The mysql-on-kubernetes from rohammosalli

Part 1

Setup Kubernetes Cluster on GKE

we can use Terraform to Deploy our GKE Cluster or just we can use Kubespray to deploy a self-hosted cluster

if you want to use Terraform to deploy GKE follow these steps

Download your service account from GKE dashboard IAM

mkdir creds
cp DOWNLOADEDSERVICEKEY.json creds/serviceaccount.json

you need to create a provider.tf file

vim provider.tf

provider "google" {
  credentials = "${file("./creds/serviceaccount.json")}"
  project     = "amir-251909"
  region      = "europe-north1"
  zone        = "europe-north1-a"

}

you need to create a gke-cluster.tf file

vim gke-cluster.tf

resource "google_container_cluster" "gke-cluster" {
  name     = "standard-cluster-1"
  location = "europe-north1-a"
  remove_default_node_pool = true
  initial_node_count = 1
  timeouts {
    create = "30m"
    update = "20m"
  }
}

resource "google_container_node_pool" "primary_preemptible_nodes" {
  name       = "gke-node-pool"
  location   = "europe-north1-a"
  cluster    = "${google_container_cluster.gke-cluster.name}"
  node_count = 3
  timeouts {
    create = "30m"
    update = "20m"
  }
}

Then you can deploy cluster on GCP with terraform apply command

terraform plan

terraform apply

Self Hosted Cluster

I used this link High Available Kubernetes Cluster Setup using Kubespray to deploy my cluster on my host

One node for Master & Worker for this task

Best Practice is 3 Master Node and 3 Worker Node at minimum

Note :

1 - If you experience highly load traffic in your cluster you should take care of out of-resource handling in Kubelet, you have to reserve some memory and CPU for nodes because if you don't, the nodes in under pressure kernel will kill the process, so this means you will lose your node or even the cluster.

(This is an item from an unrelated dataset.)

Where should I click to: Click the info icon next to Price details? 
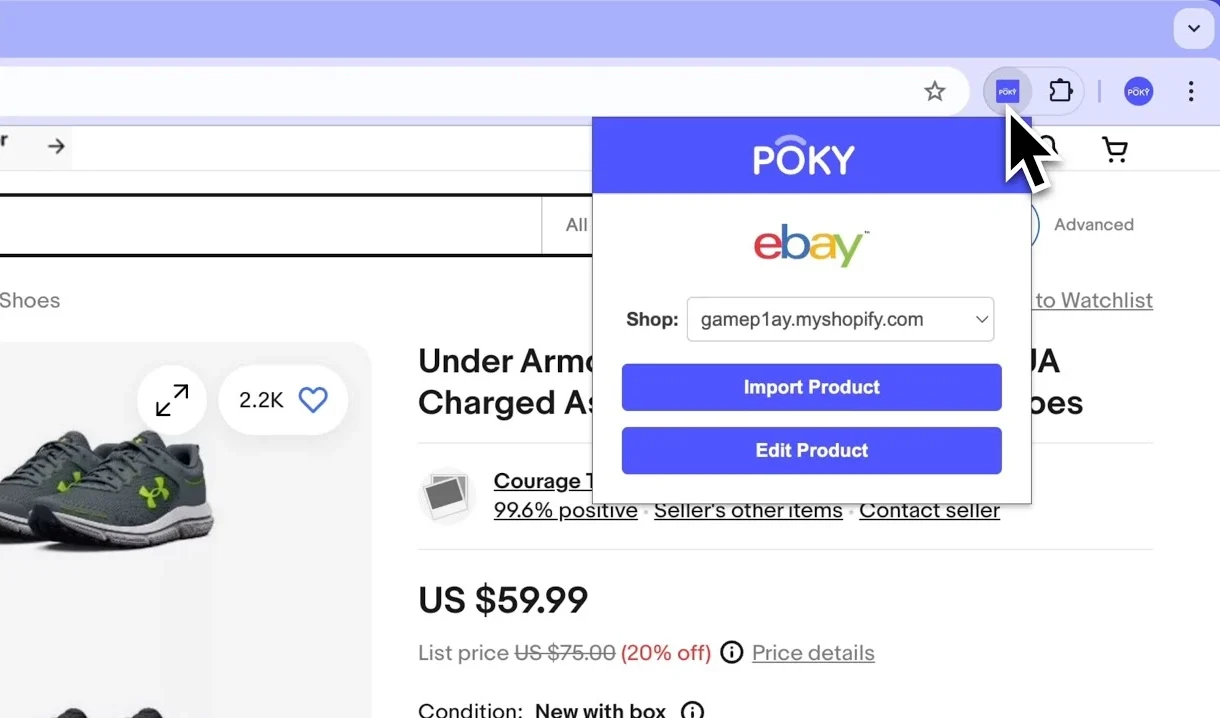point(731,652)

2 - If you use Master Node alos as worker Please don't do it in production

If you want to deploy ingress controller you can use this way

helm install stable/nginx-ingress --namespace kube-system --name nginx  --set controller.hostNetwork=true,controller.kind=DaemonSet, --set controller.service.externalTrafficPolicy=Local

deploy promethus

to deploy Prometheus I used help repo and just I changed some configs in values to config alert manager and Prometheus rules

helm upgrade --install monior  -f prometheus/values.yaml prometheus/

Config Alertmanger and Prometheus rules

To config Alertmanaget better I added template and configured SMTP and Slack part that can send an alert via email and Slack channel

alertmanagerFiles:
  custom-template.tmpl: |
    {{ define "__alertmanager" }}Cluster: CLUSTER_NAME{{ end }}
    {{ define "__alertmanagerURL" }}{{ .ExternalURL }}/#/alerts?receiver={{ .Receiver }}{{ end }}
    {{ define "__subject" }}[{{ .Status | toUpper }}{{ if eq .Status "firing" }}:{{ .Alerts.Firing | len }}{{ end }}] {{ .GroupLabels.SortedPairs.Values | join " " }} {{ if gt (len .CommonLabels) (len .GroupLabels) }}({{ with .CommonLabels.Remove .GroupLabels.Names }}{{ .Values | join " " }}{{ end }}){{ end }}{{ end }}
    {{ define "__description" }}{{ end }}
    {{ define "__text_alert_list" }}{{ range . }}Labels:
    {{ range .Labels.SortedPairs }} - {{ .Name }} = {{ .Value }}
    {{ end }}Annotations:
    {{ range .Annotations.SortedPairs }} - {{ .Name }} = {{ .Value }}
    {{ end }}Source: {{ .GeneratorURL }}
    {{ end }}{{ end }}
    {{ define "slack.default.title" }}{{ template "__subject" . }}{{ end }}
    {{ define "slack.default.username" }}{{ template "__alertmanager" . }}{{ end }}
    {{ define "slack.default.fallback" }}{{ template "slack.default.title" . }} | {{ template "slack.default.titlelink" . }}{{ end }}
    {{ define "slack.default.pretext" }}{{ end }}
    {{ define "slack.default.titlelink" }}{{ template "__alertmanagerURL" . }}{{ end }}
    {{ define "slack.default.iconemoji" }}{{ end }}
    {{ define "slack.default.iconurl" }}{{ end }}
    {{ define "slack.default.text" }}{{ end }}
    {{ define "slack.default.footer" }}{{ end }}
  alertmanager.yml:
    global:
      smtp_smarthost: 'smtp-relay.example.com:587'
      smtp_from: '[email protected]'
      smtp_auth_username: '[email protected]'
      smtp_auth_password: 'QZ3AFO4yEIrmkU9Y'
      smtp_require_tls: true
    # The directory from which notification templates are read.
    templates:
    - /etc/config/custom-template.tmpl
    # The root route on which each incoming alert enters.
    route:
      # The labels by which incoming alerts are grouped together. For example,
      # multiple alerts coming in for cluster=A and alertname=LatencyHigh would
      # be batched into a single group.
      group_by: ['alertname', 'cluster', 'service']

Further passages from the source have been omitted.